:: DATA IN THIS EXERCISE ::

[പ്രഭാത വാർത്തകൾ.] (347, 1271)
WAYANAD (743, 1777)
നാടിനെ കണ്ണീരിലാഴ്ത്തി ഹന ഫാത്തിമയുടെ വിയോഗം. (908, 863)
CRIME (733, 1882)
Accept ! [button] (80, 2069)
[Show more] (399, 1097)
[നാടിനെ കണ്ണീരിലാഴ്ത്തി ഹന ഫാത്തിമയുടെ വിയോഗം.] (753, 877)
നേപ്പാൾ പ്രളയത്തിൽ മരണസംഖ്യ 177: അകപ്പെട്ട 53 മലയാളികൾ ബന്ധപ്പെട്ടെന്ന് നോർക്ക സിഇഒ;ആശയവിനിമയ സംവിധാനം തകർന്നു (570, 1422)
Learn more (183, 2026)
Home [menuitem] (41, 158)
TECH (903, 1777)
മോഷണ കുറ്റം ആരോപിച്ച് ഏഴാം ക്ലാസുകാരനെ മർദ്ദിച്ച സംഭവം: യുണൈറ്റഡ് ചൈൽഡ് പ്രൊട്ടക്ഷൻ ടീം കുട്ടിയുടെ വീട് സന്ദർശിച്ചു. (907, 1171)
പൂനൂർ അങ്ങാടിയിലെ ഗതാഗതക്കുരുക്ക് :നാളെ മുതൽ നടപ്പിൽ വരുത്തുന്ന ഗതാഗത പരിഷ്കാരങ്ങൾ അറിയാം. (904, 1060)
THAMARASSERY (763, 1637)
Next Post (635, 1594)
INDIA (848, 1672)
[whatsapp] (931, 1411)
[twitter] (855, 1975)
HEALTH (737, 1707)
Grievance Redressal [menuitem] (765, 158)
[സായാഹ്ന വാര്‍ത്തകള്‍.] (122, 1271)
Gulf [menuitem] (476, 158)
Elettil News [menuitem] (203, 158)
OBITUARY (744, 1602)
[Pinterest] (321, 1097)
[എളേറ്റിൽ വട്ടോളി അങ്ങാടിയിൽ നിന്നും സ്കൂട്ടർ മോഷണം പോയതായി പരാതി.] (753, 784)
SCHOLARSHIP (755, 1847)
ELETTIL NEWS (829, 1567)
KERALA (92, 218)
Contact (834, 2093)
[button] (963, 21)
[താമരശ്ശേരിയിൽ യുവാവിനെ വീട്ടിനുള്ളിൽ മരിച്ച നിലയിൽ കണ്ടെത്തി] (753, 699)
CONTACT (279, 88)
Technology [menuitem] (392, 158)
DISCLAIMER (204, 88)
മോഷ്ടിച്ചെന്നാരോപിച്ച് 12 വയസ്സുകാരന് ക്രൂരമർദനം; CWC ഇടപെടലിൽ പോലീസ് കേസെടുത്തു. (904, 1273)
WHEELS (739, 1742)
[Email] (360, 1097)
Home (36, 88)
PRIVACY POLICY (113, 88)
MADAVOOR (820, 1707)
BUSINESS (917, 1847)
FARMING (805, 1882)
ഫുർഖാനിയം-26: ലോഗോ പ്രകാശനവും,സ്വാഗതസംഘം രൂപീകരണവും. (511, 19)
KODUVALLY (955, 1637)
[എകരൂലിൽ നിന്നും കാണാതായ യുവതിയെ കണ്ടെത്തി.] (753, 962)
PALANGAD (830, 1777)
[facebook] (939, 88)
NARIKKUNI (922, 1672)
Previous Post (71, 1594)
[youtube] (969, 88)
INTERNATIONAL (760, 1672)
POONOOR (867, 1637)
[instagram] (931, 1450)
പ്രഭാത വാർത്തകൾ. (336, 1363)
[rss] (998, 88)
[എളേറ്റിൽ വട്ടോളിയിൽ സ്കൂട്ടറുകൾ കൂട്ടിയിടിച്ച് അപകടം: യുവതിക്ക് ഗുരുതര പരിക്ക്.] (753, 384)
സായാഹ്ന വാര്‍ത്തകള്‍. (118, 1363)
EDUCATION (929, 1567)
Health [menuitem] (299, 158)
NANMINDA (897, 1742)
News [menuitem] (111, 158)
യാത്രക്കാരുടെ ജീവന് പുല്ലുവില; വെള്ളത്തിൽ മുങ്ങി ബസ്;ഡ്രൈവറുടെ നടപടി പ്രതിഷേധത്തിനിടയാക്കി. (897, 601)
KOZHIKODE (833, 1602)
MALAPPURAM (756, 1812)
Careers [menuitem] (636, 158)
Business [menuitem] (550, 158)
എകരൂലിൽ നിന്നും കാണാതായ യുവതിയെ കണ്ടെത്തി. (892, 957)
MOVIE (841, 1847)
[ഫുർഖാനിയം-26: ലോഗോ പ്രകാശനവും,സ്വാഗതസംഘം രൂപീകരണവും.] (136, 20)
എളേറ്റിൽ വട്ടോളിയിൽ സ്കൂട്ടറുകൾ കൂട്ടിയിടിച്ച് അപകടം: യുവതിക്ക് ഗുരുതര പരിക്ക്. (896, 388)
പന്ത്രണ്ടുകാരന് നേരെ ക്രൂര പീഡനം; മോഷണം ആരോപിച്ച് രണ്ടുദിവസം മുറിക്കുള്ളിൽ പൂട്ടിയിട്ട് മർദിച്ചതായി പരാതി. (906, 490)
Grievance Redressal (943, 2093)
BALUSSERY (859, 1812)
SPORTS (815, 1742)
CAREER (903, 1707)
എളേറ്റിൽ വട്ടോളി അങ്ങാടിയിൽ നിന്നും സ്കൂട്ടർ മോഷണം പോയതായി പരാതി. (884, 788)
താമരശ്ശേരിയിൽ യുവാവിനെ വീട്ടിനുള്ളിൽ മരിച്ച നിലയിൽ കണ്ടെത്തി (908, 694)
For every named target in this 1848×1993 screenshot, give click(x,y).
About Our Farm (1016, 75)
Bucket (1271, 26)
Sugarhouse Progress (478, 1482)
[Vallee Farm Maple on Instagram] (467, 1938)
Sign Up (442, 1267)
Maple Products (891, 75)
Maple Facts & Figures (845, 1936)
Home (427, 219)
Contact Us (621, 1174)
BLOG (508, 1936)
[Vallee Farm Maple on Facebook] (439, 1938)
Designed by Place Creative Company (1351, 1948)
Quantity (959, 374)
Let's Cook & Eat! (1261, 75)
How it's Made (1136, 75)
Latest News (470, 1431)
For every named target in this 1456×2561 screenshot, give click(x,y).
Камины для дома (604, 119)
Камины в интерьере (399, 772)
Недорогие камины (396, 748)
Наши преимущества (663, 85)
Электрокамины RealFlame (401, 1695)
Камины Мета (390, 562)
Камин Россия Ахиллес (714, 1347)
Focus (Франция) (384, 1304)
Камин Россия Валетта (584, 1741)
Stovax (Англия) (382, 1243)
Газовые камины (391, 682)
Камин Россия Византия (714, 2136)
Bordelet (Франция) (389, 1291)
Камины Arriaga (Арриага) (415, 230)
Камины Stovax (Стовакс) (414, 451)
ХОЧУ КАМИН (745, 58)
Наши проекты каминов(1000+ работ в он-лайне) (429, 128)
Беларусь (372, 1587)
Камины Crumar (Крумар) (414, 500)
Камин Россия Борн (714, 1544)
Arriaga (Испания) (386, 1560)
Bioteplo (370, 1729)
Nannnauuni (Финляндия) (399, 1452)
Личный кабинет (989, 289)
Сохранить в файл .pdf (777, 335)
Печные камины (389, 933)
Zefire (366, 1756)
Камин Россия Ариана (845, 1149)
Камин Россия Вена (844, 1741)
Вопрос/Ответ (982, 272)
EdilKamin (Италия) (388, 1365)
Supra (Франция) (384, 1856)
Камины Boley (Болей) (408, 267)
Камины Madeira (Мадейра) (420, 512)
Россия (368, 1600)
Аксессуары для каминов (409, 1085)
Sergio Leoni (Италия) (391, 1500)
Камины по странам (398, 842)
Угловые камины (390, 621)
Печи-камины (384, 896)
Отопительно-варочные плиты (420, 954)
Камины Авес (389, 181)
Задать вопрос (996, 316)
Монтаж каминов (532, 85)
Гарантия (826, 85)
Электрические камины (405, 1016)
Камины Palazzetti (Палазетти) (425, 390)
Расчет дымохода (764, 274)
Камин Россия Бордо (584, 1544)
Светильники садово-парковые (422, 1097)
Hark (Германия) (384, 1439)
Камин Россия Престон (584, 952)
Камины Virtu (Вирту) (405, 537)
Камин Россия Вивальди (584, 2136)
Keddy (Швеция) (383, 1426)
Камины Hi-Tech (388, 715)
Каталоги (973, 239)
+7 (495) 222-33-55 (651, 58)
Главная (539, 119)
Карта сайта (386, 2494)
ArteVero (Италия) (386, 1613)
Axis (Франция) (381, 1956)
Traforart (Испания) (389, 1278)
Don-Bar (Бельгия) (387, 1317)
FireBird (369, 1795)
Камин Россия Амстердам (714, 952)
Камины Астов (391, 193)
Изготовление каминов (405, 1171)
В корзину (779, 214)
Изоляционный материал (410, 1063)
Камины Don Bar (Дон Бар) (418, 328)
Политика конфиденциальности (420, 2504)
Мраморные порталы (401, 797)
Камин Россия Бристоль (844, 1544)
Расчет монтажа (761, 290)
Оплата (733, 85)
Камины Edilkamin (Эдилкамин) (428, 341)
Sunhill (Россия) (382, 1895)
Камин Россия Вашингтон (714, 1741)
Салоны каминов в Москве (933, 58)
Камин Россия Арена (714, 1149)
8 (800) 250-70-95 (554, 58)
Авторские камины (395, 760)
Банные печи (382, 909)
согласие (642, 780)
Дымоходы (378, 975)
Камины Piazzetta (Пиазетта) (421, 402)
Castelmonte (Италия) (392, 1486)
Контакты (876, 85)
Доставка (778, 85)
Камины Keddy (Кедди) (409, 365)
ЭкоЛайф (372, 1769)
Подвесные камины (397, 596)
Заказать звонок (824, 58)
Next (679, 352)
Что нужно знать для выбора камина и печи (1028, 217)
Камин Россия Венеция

:::

* _EXERCISE AIM_
The expected result is an exact transcription of the lines from the one containing "Камин Россия Арена (714, 1149)" through the end of the records above; please include both ends.

* _ANSWER TO THIS TASK_
Камин Россия Арена (714, 1149)
8 (800) 250-70-95 (554, 58)
Авторские камины (395, 760)
Банные печи (382, 909)
согласие (642, 780)
Дымоходы (378, 975)
Камины Piazzetta (Пиазетта) (421, 402)
Castelmonte (Италия) (392, 1486)
Контакты (876, 85)
Доставка (778, 85)
Камины Keddy (Кедди) (409, 365)
ЭкоЛайф (372, 1769)
Подвесные камины (397, 596)
Заказать звонок (824, 58)
Next (679, 352)
Что нужно знать для выбора камина и печи (1028, 217)
Камин Россия Венеция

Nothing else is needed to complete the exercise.